# Lucky Former Dolphin - VERY Lucky



## Kevin (Jan 9, 2015)

This is what happens when you do not use a kill switch and you are fishing alone. He's lucky to be alive.

http://espn.go.com/nfl/story/_/id/12140365/ex-miami-dolphins-fullback-rob-konrad-swims-9-miles-fall

My BS meter is going off bigtime. These are shark infested waters,and unless he knows celestial navigation how did he know which dircetion to swim at night? And Knorad is declining all interviews. I'd also like to know what the temps were and he also had no lif jacket so he swam for 10 hours? And he swam almost to where he lives from offshore? I realize it could be 100% true but I think there's more to this story somehow . . .

Reactions: Agree 3


----------



## cabomhn (Jan 9, 2015)

Wow, most people wouldn't have the stamina to swim 9 miles in, that's crazy and I'm sure a huge learning experience.


----------



## jmurray (Jan 9, 2015)

I hope I never have to find out whether I can swim 9 miles or not

Reactions: Agree 1


----------



## Tclem (Jan 9, 2015)

His dolphin instinct kicked in

Reactions: Funny 9


----------



## Molokai (Jan 10, 2015)

He probably saw the lights on the shore, so he knew which way to swim. Dont know about the currents and 9 mile is a long swim.

Reactions: Agree 1


----------



## barry richardson (Jan 10, 2015)
═══
# OBJECTIVE A:
Find each line in the entries that contains the string "computer" and copy those lines out in full.
The forum thread above and the entries that follow have nothing to do with each other.
═══
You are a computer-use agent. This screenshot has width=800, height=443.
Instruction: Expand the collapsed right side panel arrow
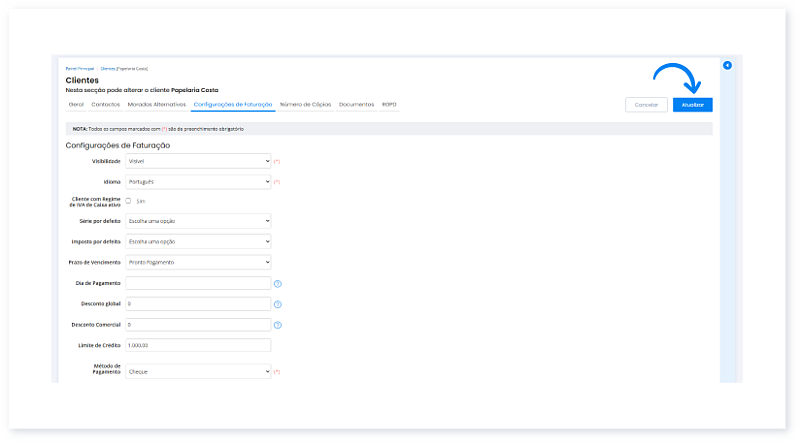727,65
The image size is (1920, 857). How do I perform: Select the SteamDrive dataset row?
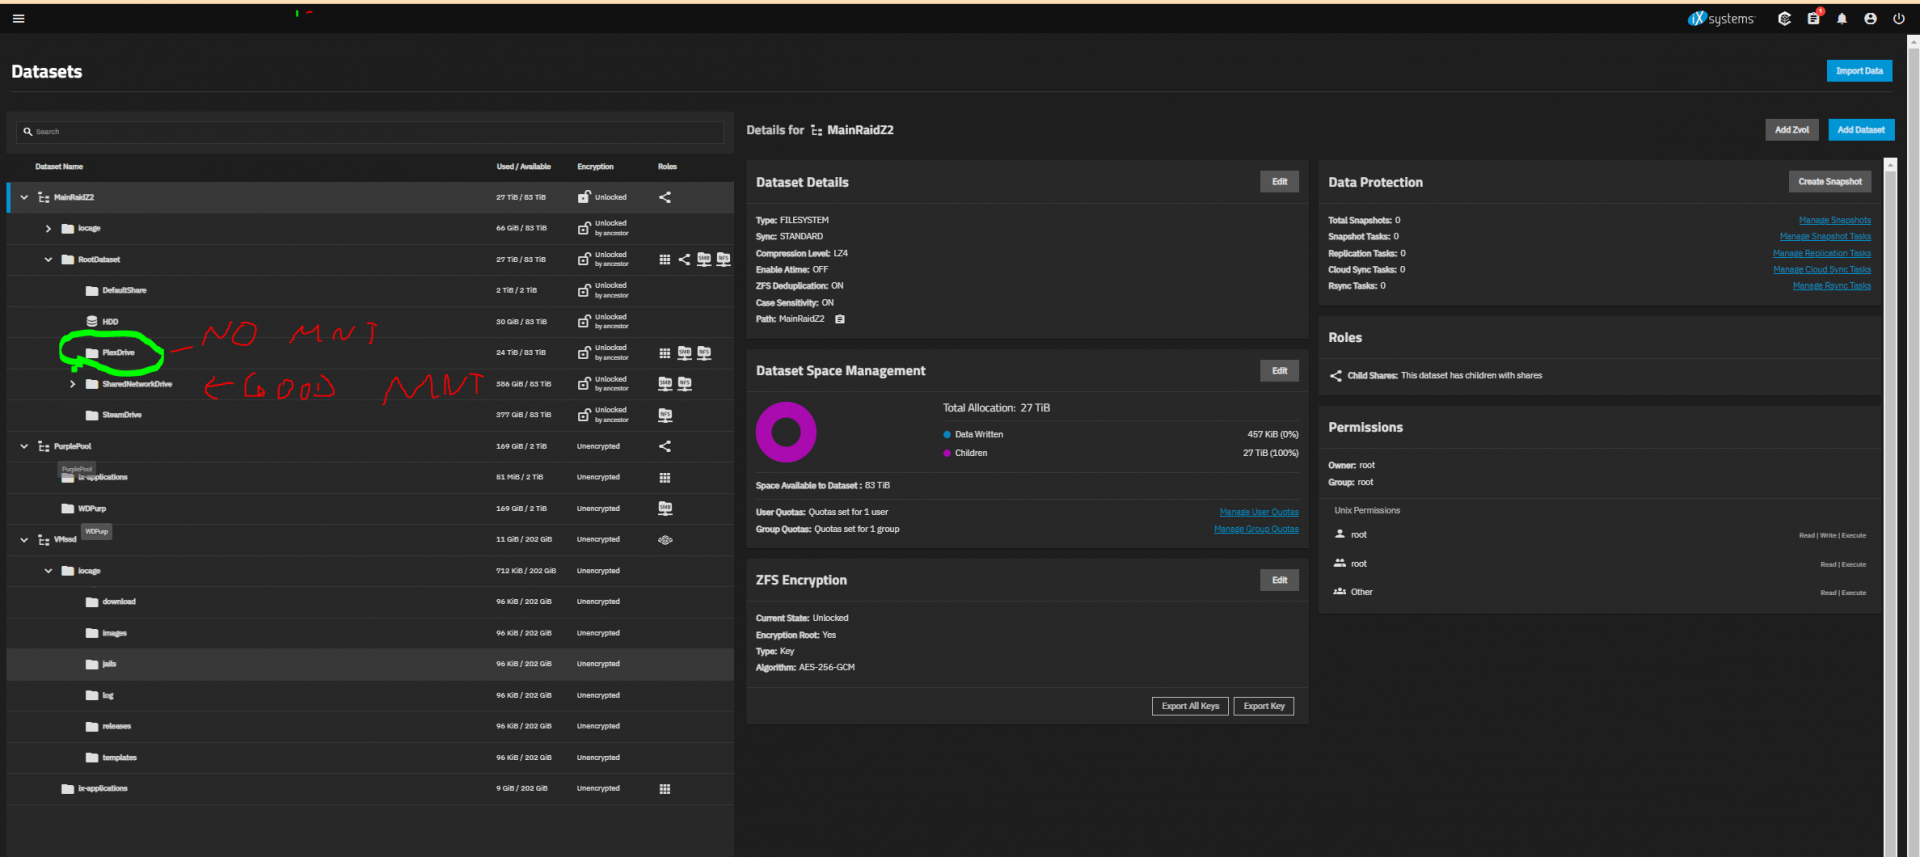click(x=122, y=415)
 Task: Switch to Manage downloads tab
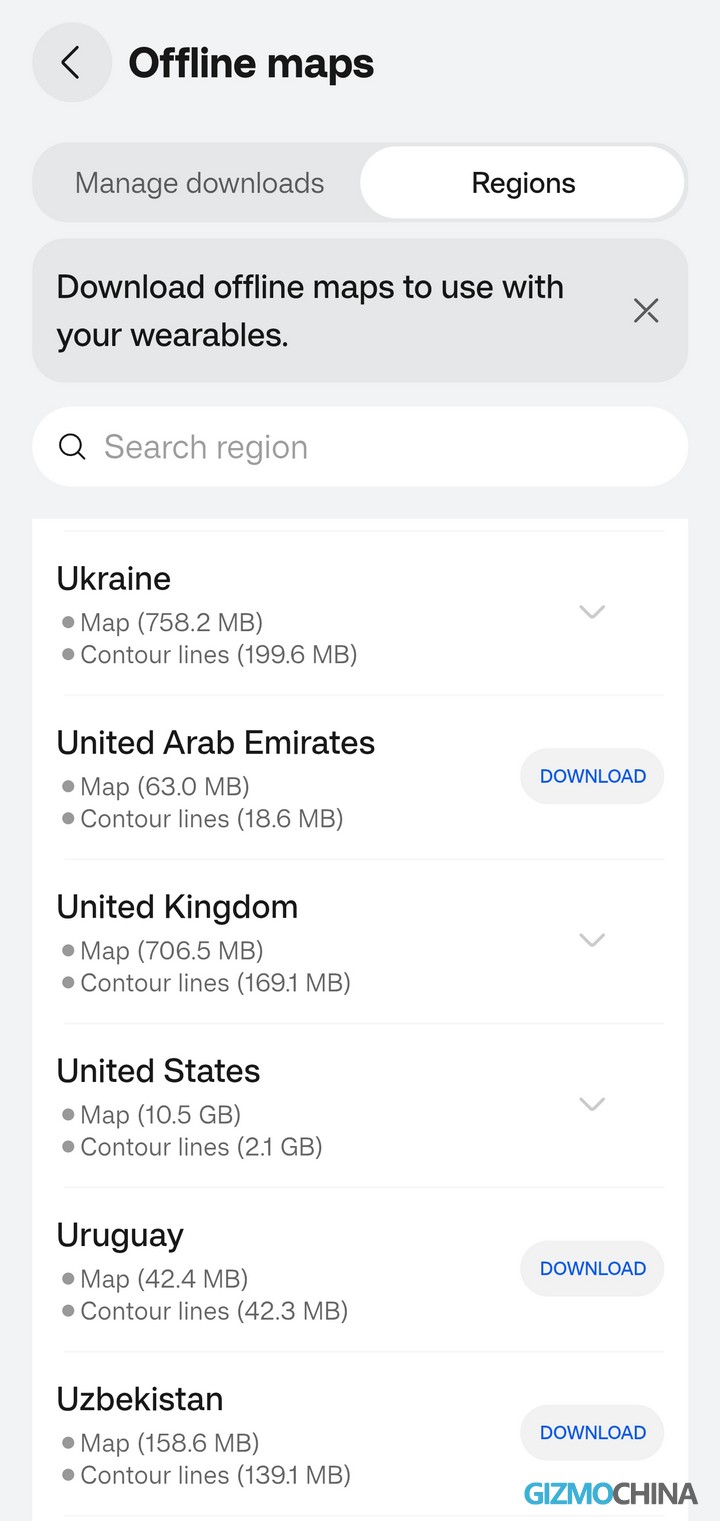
═══
# OBJECTIVE B:
In the forum thread, what does Molokai say probably told the swimmer which way to go?

# EXERCISE SOLUTION A:
You are a computer-use agent. This screenshot has width=800, height=443.

# EXERCISE SOLUTION B:
He probably saw the lights on the shore.